## What the task requires
Your job is to write out each record precisely as it stands.
################
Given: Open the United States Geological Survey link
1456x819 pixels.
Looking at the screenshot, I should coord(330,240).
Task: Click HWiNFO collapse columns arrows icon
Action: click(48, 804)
################
## Response to the exercise
Given: Open the United States Geological Survey link
1456x819 pixels.
Looking at the screenshot, I should coord(330,240).
Task: Click HWiNFO collapse columns arrows icon
Action: click(48, 804)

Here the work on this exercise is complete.